WHAT YOU NEED TO DO: In the data that follows, find each line containing "will" and copy it.

Collected data entries:
────────
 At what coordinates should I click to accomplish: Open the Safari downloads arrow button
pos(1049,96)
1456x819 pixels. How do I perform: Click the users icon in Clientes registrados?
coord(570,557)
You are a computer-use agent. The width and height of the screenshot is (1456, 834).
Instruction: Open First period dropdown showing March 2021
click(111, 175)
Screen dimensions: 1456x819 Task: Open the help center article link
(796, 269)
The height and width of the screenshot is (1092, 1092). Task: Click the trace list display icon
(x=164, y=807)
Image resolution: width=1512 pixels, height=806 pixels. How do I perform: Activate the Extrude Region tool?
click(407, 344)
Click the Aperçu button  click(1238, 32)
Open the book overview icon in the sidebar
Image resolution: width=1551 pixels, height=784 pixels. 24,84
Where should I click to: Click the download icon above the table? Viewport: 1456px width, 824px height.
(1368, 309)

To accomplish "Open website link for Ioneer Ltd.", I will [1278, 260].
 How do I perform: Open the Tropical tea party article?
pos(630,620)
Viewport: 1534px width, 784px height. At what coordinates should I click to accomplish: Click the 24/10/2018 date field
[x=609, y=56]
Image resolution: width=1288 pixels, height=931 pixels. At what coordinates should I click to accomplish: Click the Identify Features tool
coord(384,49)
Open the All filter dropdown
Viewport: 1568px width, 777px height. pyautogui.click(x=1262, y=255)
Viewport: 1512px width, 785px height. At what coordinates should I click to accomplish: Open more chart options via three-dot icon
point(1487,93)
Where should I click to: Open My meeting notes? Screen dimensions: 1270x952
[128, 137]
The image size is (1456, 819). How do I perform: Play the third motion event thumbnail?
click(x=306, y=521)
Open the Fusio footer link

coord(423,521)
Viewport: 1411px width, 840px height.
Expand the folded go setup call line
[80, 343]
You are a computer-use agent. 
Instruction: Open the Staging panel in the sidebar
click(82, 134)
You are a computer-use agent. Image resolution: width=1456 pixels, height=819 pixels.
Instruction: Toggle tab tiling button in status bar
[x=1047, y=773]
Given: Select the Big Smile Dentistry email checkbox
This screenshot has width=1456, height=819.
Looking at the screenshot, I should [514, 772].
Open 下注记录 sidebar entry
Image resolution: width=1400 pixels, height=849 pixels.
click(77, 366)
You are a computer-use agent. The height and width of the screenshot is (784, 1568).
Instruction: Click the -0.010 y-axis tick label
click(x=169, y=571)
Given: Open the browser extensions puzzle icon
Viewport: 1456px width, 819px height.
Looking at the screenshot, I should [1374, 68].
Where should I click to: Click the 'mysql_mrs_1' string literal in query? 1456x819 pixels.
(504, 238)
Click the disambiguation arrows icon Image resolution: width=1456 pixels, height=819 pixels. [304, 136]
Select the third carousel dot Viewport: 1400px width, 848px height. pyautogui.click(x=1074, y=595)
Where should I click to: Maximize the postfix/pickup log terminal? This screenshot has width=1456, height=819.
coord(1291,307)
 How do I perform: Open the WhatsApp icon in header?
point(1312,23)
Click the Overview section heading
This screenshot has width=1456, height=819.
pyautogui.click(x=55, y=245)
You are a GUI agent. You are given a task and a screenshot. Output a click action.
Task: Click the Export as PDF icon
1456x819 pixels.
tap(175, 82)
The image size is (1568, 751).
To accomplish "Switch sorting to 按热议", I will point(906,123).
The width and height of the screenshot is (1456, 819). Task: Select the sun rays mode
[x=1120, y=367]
────────
COMPLETED TASK:
To accomplish "Open website link for Ioneer Ltd.", I will [1278, 260].
To accomplish "Switch sorting to 按热议", I will point(906,123).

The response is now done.